What is Data Analysis? Collecting data, reviewing the data, and making inferences from the data is data analysis. Analyzing data is important in continuous improvement. Data allows you to make sound decisions about the process, product or service.

This Data Analysis Video teaches you the basic tools for understanding, summarizing, and making future predictions with your collected data. Includes MS Excel templates.

What is Data analysis? It is a scientific approach to improvement. Simple data analysis comes down to two terms. I talk about these two terms on this page.

Data comes from everywhere. There is process data, product data, financial data, mechanical data, electrical data, and service data. Every organization improves with their own set of data. If you can’t measure it, you can’t improve it.

The best thing about data is that most data follows the same patterns. Simple statistics can be used to analyze the data. The term statistics seems to scare people. But really, it is quite simple and data analysis in excel is easy.

Let’s start with the types of data. There are two types of data.

- Variable
- Attribute

To answer the question - What is data analysis? You have to understand the difference between these two types of data.

Variable data comes from a measurement. This is an actual number.

Examples of the measurement include test scores, weight, length, width, thickness, sales dollars, profit, cycle time, pH, plating thickness, tensile strength, tension, diameter etc. Cad drawings will have many measurements. Financial data includes purchasing costs, sales volume, profits, sales growth etc.

Attribute data is go / no go, yes / no or good / bad. Attribute data tracks conformance vs nonconformance. It is used when classifying defects. For example, a manufacture that makes glassware may classify defects as broken glass, thin glass, scratches, misshaped, etc.

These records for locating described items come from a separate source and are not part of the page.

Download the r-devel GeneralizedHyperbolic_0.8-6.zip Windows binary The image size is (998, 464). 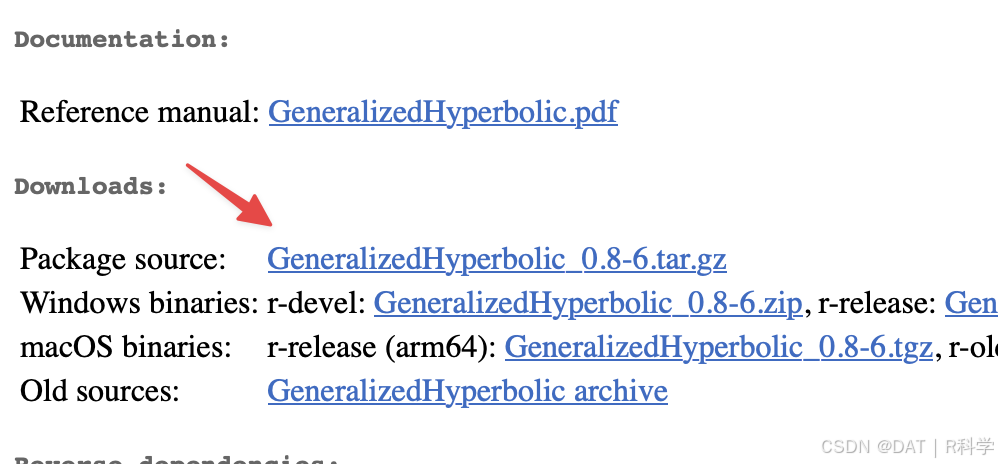click(587, 304)
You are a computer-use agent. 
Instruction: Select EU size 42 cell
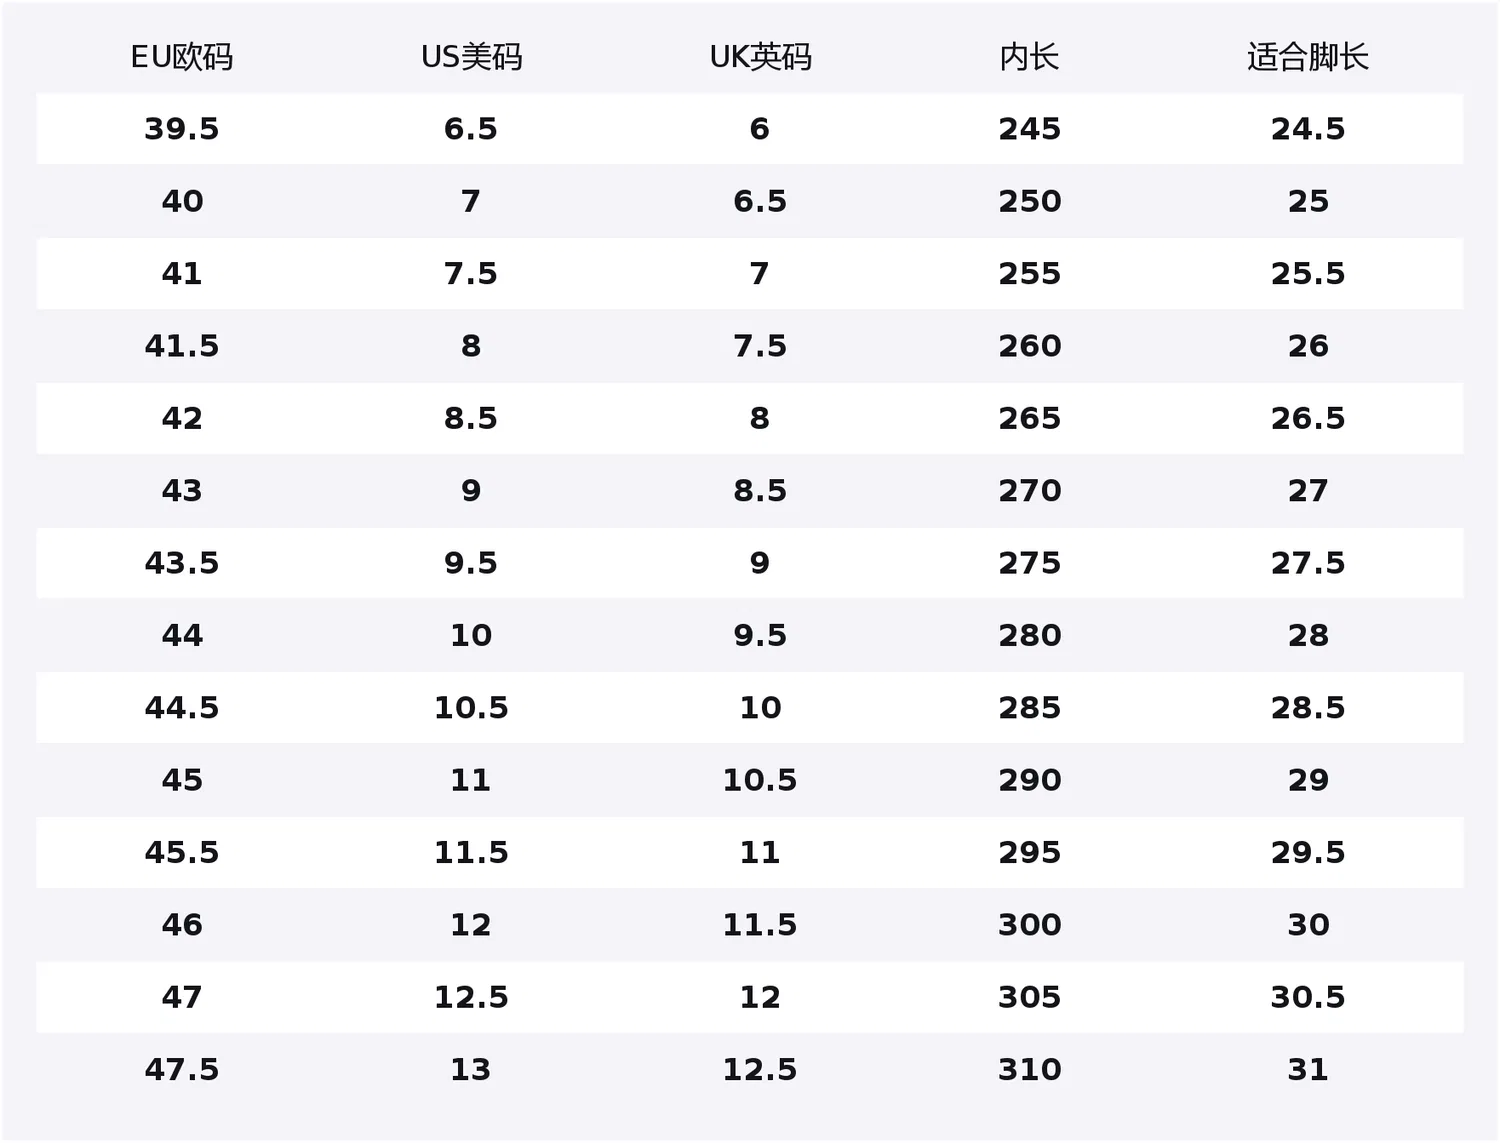coord(182,418)
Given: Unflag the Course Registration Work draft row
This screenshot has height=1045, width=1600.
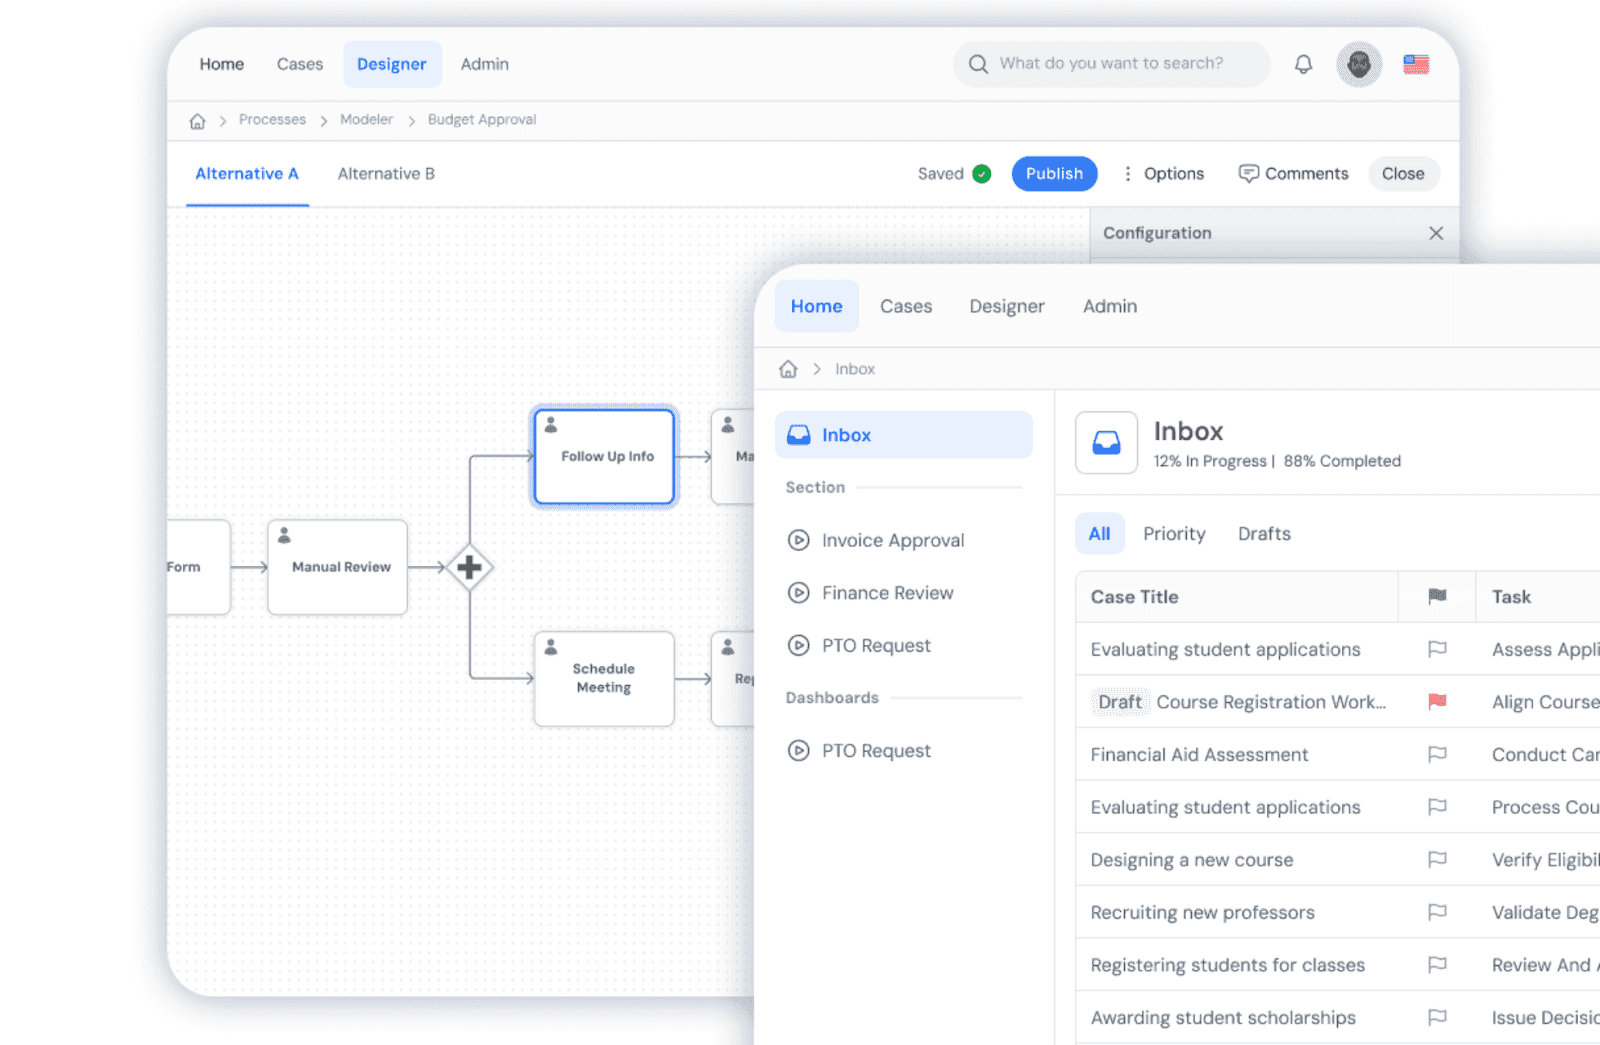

The result of a variable data measurement could be an attribute. Lets say your measuring the glass thickness and the glass measures below the specification for thickness. You call this defective glass as thin glass. You reject the glass for thin glass. Thin glass is an attribute.

Suppose you measure 100 glasses for thickness and 10 of them were thin class. Then the attribute data for the 100 glasses are 90 are good and 10 are defective for thin glass.

The first step of data analysis is to collect the data. Below is a table of the length of a 2 foot speaker. I went out and measured 100 units of a total of 1000 speakers. The unit is in inches.

What is data analysis or what can we infer from this data? Well, there are many points in the 21 and 22 inches. That is about it.

To make more sense of the data we need to sort it. The below table sorts the data from low to high.

The first statistical term that we can easily calculate is the range.**Range**: = Maximum – Minimum or 22.6 – 21.2 = 1.4

The next thing we can calculate is the average. The average is the center point of the data. There are three types of averages

- Mean
- Mode
- Median

The most common average used is the mean.

**Mean** : Sum of all the numbers divided by the number of numbers

2199.55 / 100 = 21.9955

**Mode** is the number that repeats the most in the data set. 22 repeats 12 times. It is the mode

**Median** is the number that is in the center of the data set. There is 2 numbers in the center of this data set. Both are 22, the median is 22.

What is Data Analysis? We can take the data and make a histogram.

- A histogram is visual representation of the data.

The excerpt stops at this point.